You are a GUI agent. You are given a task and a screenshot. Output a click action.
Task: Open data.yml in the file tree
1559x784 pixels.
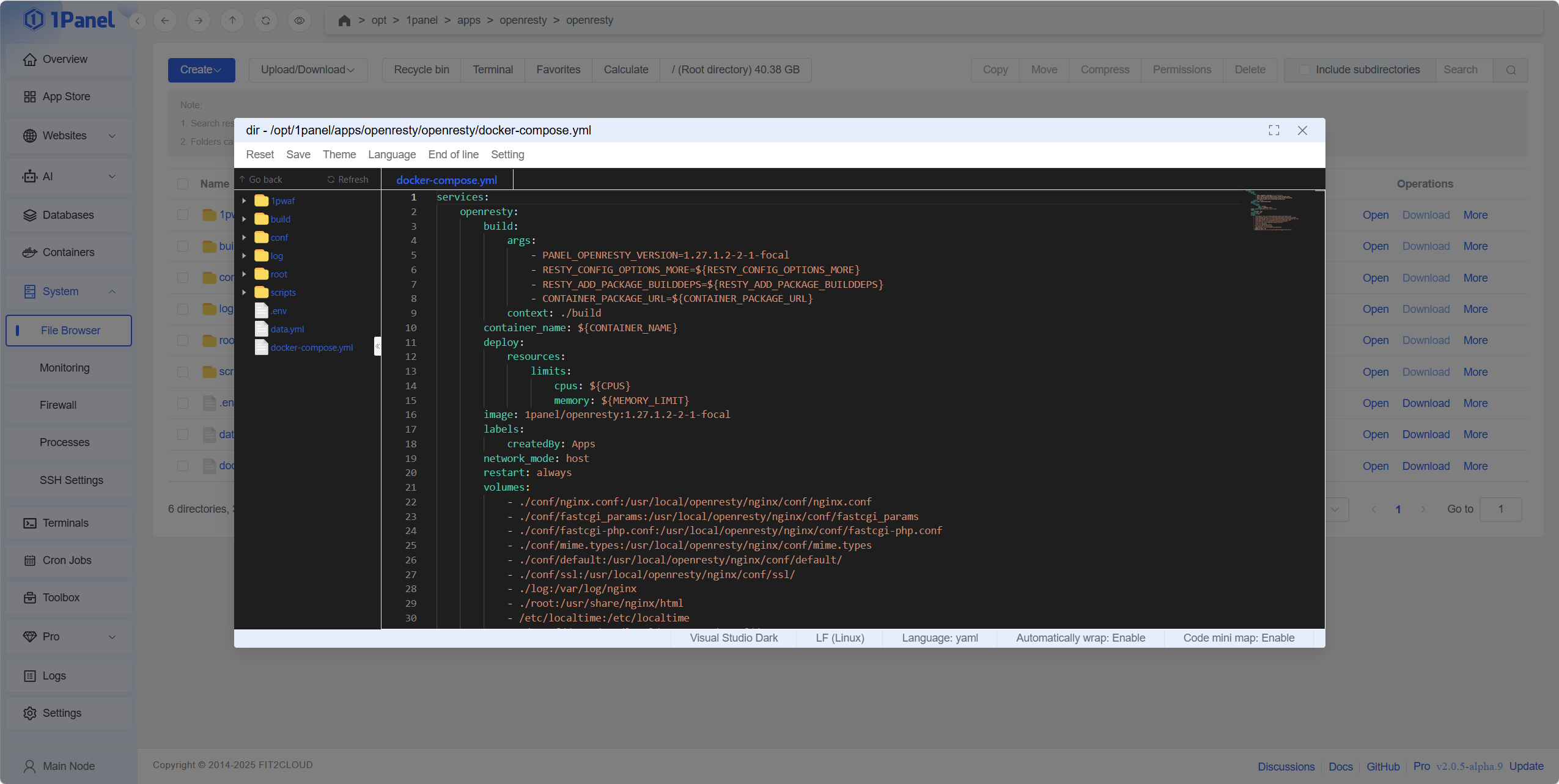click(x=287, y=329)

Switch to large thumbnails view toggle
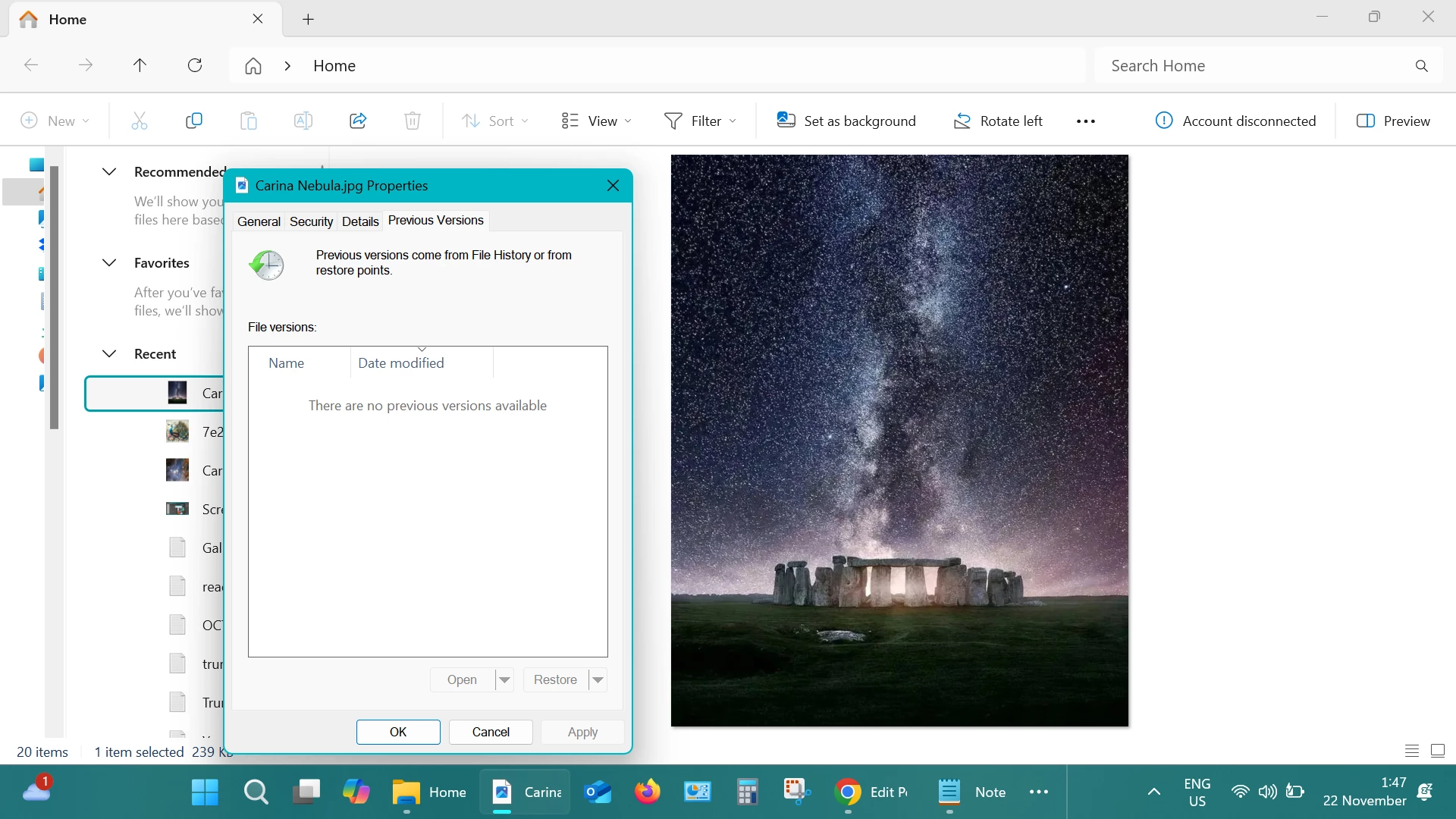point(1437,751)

----

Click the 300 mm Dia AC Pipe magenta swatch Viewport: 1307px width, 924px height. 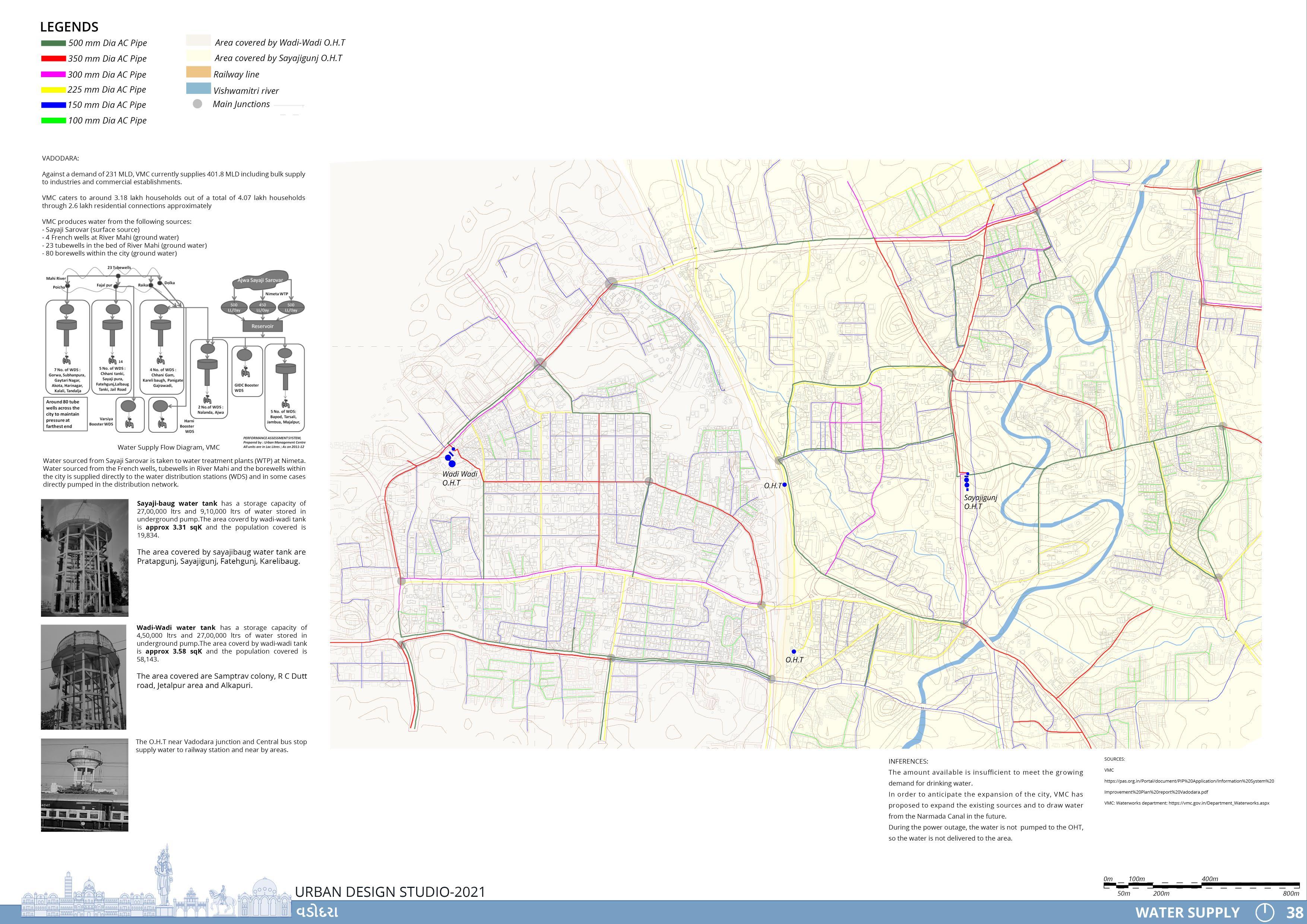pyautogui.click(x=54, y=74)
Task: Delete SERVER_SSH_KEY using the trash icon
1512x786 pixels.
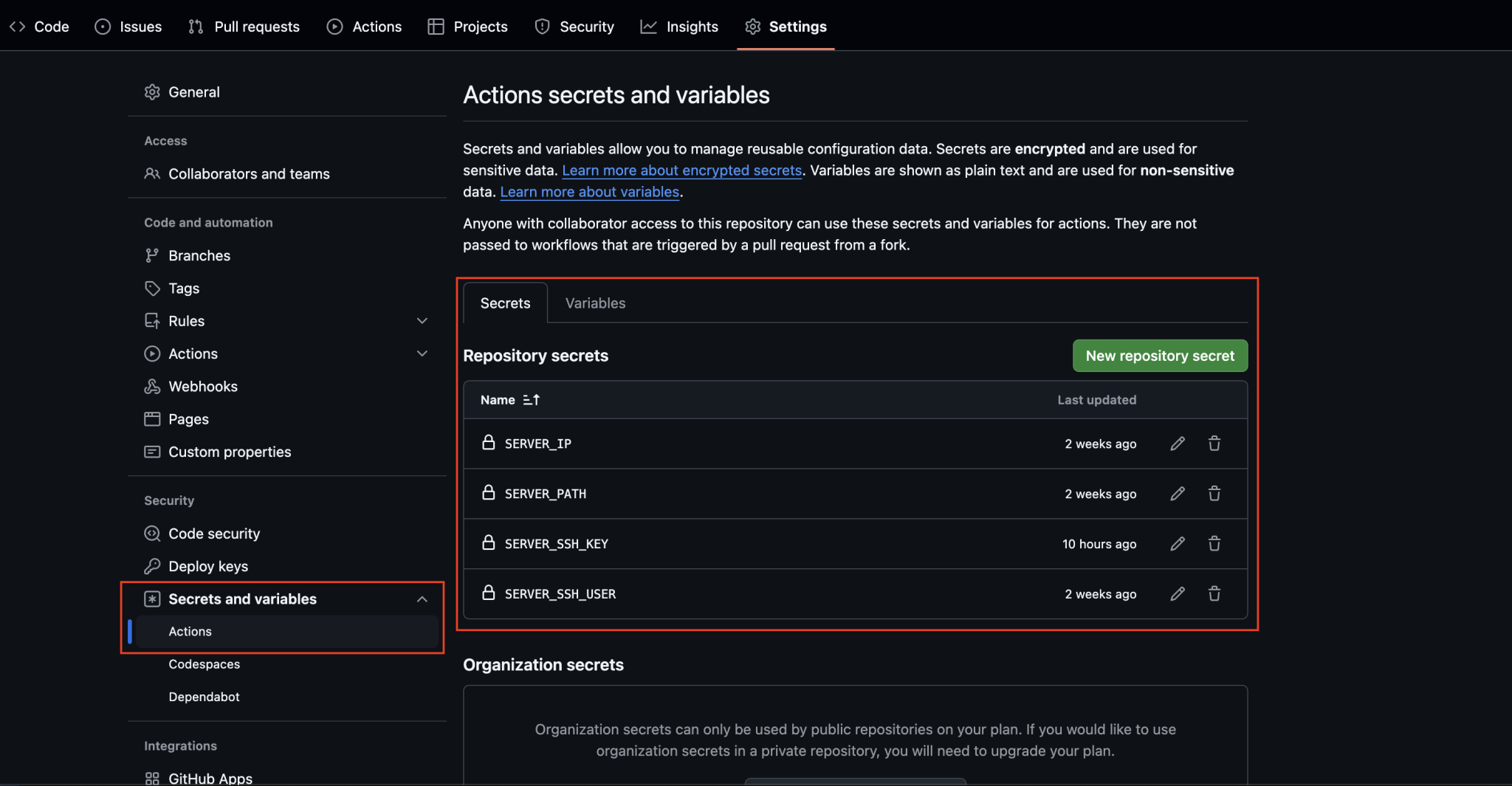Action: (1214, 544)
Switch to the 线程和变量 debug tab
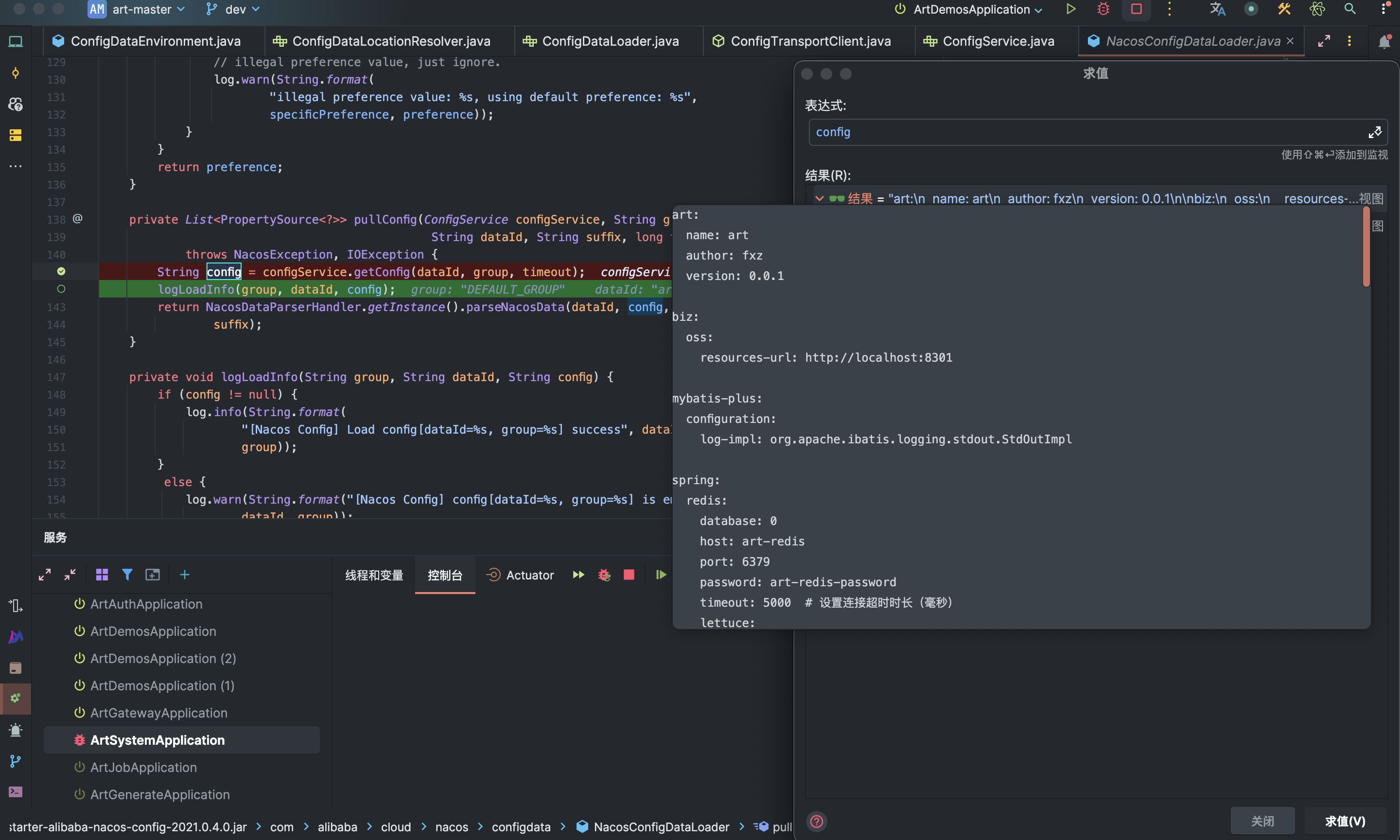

----

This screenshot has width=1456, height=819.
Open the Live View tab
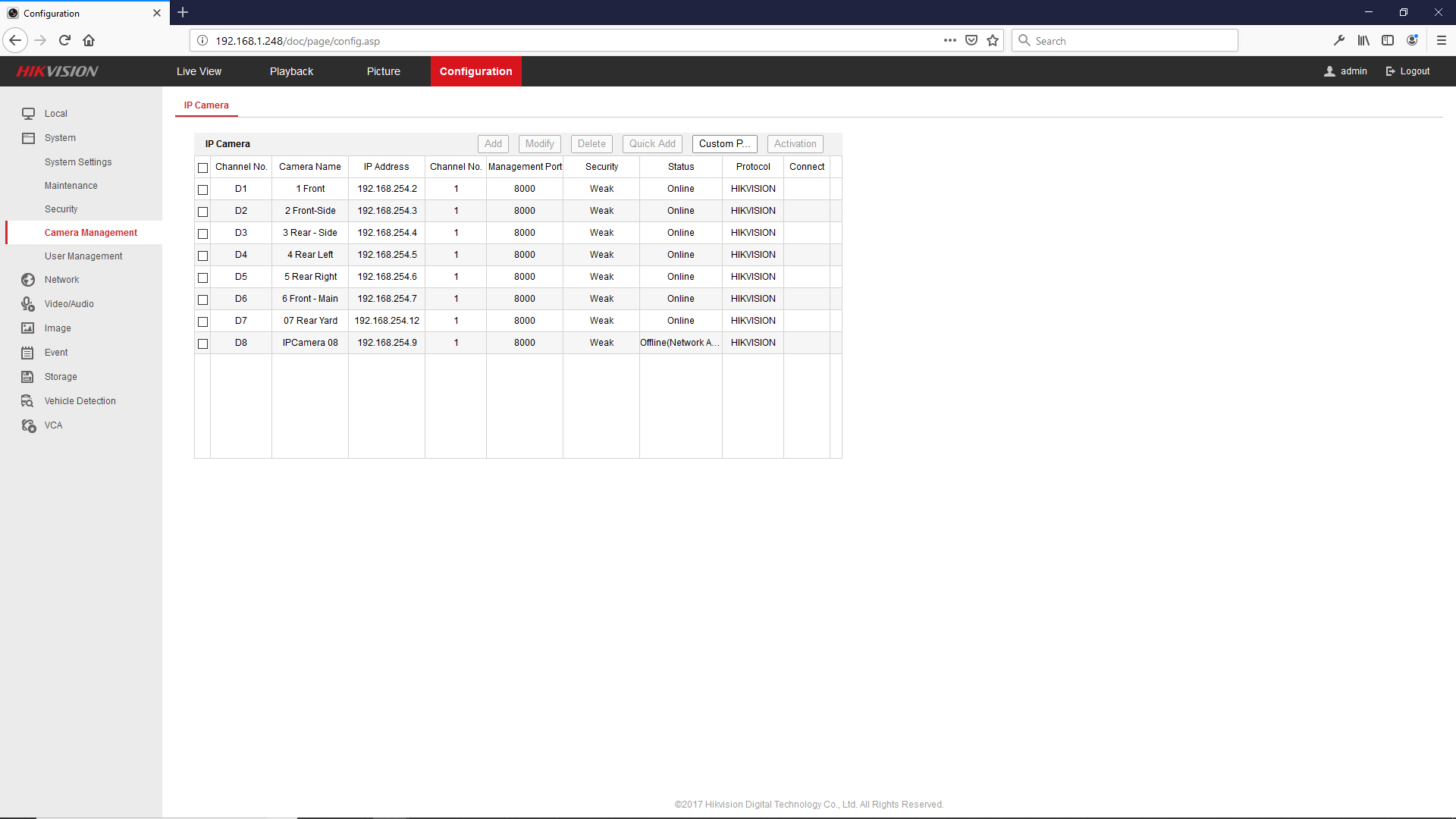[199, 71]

----

__TASK DETAILS__: In the data above, find each line that uses the string "screenshot". Copy it.

__FINAL ANSWER__:
You are a GUI agent. You are given a task and a screenshot. Output a click action.
This screenshot has width=1456, height=819.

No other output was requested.